WHAT YOU WILL DO:
Each line from the one containing "Mein Account (410, 2367)" through the final line of the data below must be repeated exactly.
=== DATA FOR THIS EXERCISE ===
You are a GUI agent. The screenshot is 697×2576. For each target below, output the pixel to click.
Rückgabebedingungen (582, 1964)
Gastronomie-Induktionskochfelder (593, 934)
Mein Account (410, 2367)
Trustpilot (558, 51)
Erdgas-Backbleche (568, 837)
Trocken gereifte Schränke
===
RESPONSE TO THE EXERCISE:
Mein Account (410, 2367)
Trustpilot (558, 51)
Erdgas-Backbleche (568, 837)
Trocken gereifte Schränke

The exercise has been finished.